Perseus: Removing Energy Bloat from
Large Model Training

Preprint

Overview

Large model training requires the distribution of work to multiple GPUs. The core observation of Perseus is that especially for pipeline parallelism, work cannot be perfectly split and balanced across every GPU; some GPUs have more work to do and some less. GPUs with smaller amounts of work finish before GPUs with more amounts of work, but ultimately training throughput is bound by GPUs with the most amount of work. In other words, GPUs with lighter load are running unnecessarily fast and wasting energy (i.e., there is energy bloat).

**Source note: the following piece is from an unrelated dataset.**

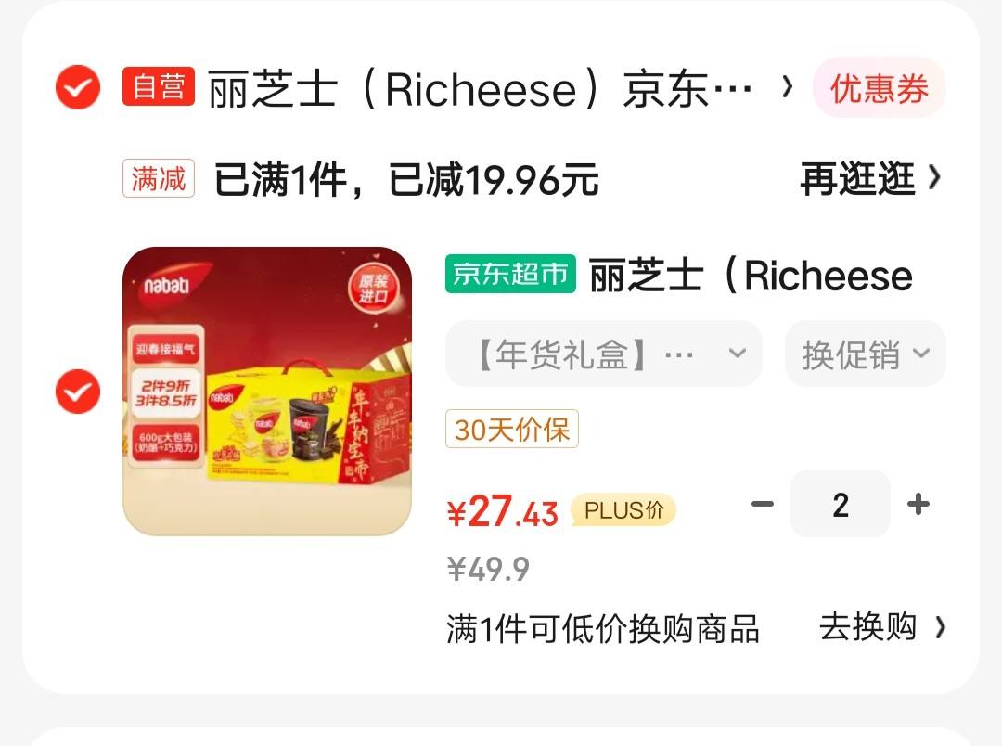Edit the quantity field showing 2
Image resolution: width=1002 pixels, height=746 pixels.
click(x=841, y=505)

The pipeline frequency optimizer in action

We reduce energy bloat by controlling the execution speed of each pipeline instruction (forward and backward) in each stage by controlling the GPU's frequency in a fine-grained manner. We call the assignment of a GPU frequency to each pipeline instruction frequency plan, and Perseus gives you every Pareto-optimal frequency plan that you can choose any point on the iteration time--energy Pareto frontier. These plans include frequency plans that do not make training any slower compared to not using Perseus at all, but yield free energy savings. If you have a bit more leeway as to when training should finish (e.g., You're good as long as training finishes by tomorrow morning), you can pick the frequency plan that slows down training by a couple percentages and save more energy.

Perseus discovers the entire iteration time--energy Pareto frontier.

Perseus finds the training time--energy Pareto frontier of large model training. Users can pick any point on the frontier -- be it minimum time, minimum energy, or something in the middle, depending on the training deadline.